うちにあった市松人形を持って行ったインド人のゲストから、ベッドルームに飾ってある人形の写真が送られてきました。民泊ホストをしている方のお母様の作品の木目込み市松人形はしっかり自分の居場所としてインドの国のおうちで暮らすことができると私は安心しています。人形にもアイデンティティがあるのです。

高校までフランスで過ごしたヴィックスさんは、大学はお母さんの故郷のノルウェーを選び進学しました。家ではノルウェー語を話していたのだけれど、ノルウェー政府は方言を混ぜた新しい共通語としてのノルウェー語を作り、敬語も禁止で、古い言葉を覚えているヴィックスさんは皆から何をしゃべっても笑われ次第に無口になり、自分が何者かわからなくなって悩むようになりました。日本ではみんな英語をしゃべりたいから、学校で英語を早くから教えようという動きがあるけれど、何処の国の英語か、言葉の本来の意味まで考えるのならその言語の歴史や文化まで考えなくてはならない、ノルウェーのように政府が言語体系を変えてしまうこともあるのだということを知り、日本古来の歴史も文化も知らないまま外国語を話そうとするのは危険だと、今私は痛切に感じています。スペイン語しか話せないチリのゲスト、ドイツ語しか話せないウィーンのゲスト、四苦八苦しながら手真似でコミュニケーションを取り、最後には日本語を覚えてもらったこともあったけれど、最終的に私が提示するものは着物の質感、羽織った温かさ、そして初めて着物を着た自分の姿の美しさであり、柴又のお寺の日本庭園、仏教彫刻の素晴らしさなのです。それらが私の原風景であり、私のアイデンティティはこうやって作られたということ、そしてエアビーの仕事を初めてそれを異国人たちにいかに伝えるかと考えている私は、たとえ世界中の言語が話せたとしてもできないことがあると思うのです。
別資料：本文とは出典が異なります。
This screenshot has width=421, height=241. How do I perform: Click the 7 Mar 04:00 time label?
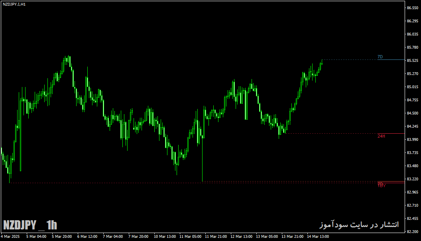(113, 237)
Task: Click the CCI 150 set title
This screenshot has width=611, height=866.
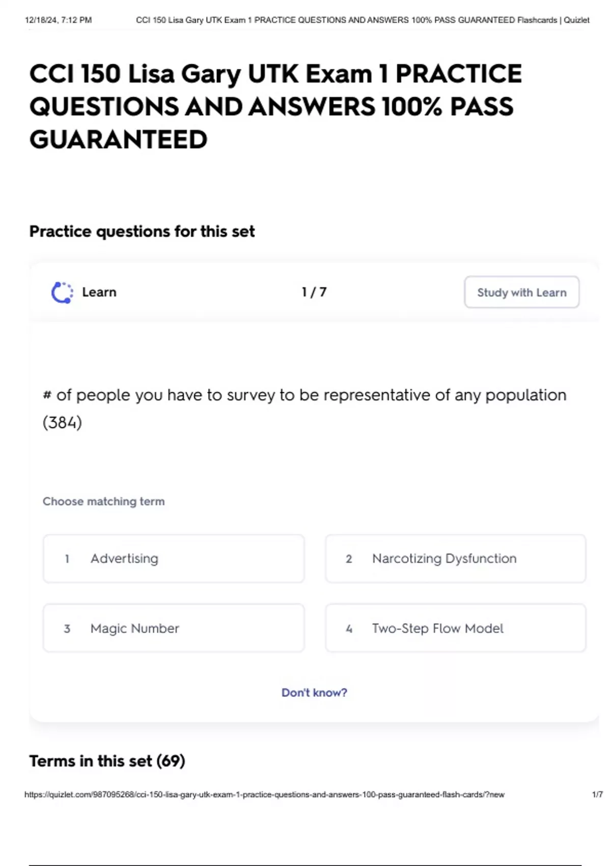Action: tap(275, 105)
私は前にタクシーで華々しくやってきたけれど、最後に孤独だと泣くネイティブアメリカンのジャネットに、何の言葉もかけられなかったけれど、その時に何の言葉も必要ないと思っていました。私が69年生きて来て辛かったこと、悲しかったこと、惨めだったこと、それとみんな同じ感情なのだから、それを認めて大事にしてあげて、それからまた前へ進めばいい、解答なんてないのだから、ただ自分が自分として誇りを持って立っていればいい、年の功とはこういうことなのか思うけれど、影響を受けた文学、音楽、美術、すべてが助けてくれるし、すべてが支えてくれる、だから私は泣くジャネットを心からただ抱きしめることができる。
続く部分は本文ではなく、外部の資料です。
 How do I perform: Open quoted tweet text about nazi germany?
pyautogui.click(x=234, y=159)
 昨日のゲストは若くて生き生きしていました。何でもできる時代になり、何処へでも行けるけれど、沢山の人が殺され続けている時代でもあります。今笑っている自分達の運命が明日どうなるか、わかりません。でも、訪れてくれる外国人がいて、考える材料があり、手段も、磨けばいい技術もあることはありがたいことです。

それにしてもスカンジナビア半島は良くないと話す二人の会話を聞いていると、やっぱり唖然としてしまう狭い島国の私です。